Challenge A. Transcribe everything from "Early on the" down to "truly under way." in the text on the origins of the CSS Virginia.
Challenge B. Restate word for word everything in the data listing from the line containing "Click Order.Ascending in" down to the end of the listing.

Source document.

..........

The Origins of the CSS Virginia

On December 20, 1860, just six weeks after the election of Abraham Lincoln, South Carolina voted to secede from the Union. In Charleston the secession convention issued the following ordinance, which read in part: “We, the people of the State of South Carolina, in convention assembled, do declare and ordain 
 that the union now subsisting between South Carolina and other States, under the name of the ‘United States of America,’ is hereby dissolved.”1 South Carolina was the first of the states to leave the Union, and it would lobby other southern states to secede. By the time of Lincoln’s inauguration on March 4, 1861, Mississippi, Florida, Alabama, Georgia, Louisiana, and Texas had followed suit.
Early on the morning of April 12, 1861, Confederate general Pierre Gustave Toutant Beauregard ordered the bombardment of Union-held Fort Sumter in Charleston Harbor. Sixty-eight men, under the command of Major Robert Anderson, held the fort for thirty-four hours before eventually surrendering in the face of a hopeless situation. One observer wrote: “All the pent-up hatred of the past months and years is voiced in the thunder of these cannon.”2 With these shots, the American Civil War—the bloodiest, most divisive conflict the country has ever known—was truly under way.

..........

Data listing.
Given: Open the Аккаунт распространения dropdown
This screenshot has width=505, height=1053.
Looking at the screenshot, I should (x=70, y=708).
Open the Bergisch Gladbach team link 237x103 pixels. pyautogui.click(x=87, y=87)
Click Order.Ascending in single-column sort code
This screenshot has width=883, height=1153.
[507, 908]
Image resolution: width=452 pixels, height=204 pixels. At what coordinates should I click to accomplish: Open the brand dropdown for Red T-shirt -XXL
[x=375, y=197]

..........

Result A.
Early on the morning of April 12, 1861, Confederate general Pierre Gustave Toutant Beauregard ordered the bombardment of Union-held Fort Sumter in Charleston Harbor. Sixty-eight men, under the command of Major Robert Anderson, held the fort for thirty-four hours before eventually surrendering in the face of a hopeless situation. One observer wrote: “All the pent-up hatred of the past months and years is voiced in the thunder of these cannon.”2 With these shots, the American Civil War—the bloodiest, most divisive conflict the country has ever known—was truly under way.

Result B.
Click Order.Ascending in single-column sort code
This screenshot has width=883, height=1153.
[507, 908]
Image resolution: width=452 pixels, height=204 pixels. At what coordinates should I click to accomplish: Open the brand dropdown for Red T-shirt -XXL
[x=375, y=197]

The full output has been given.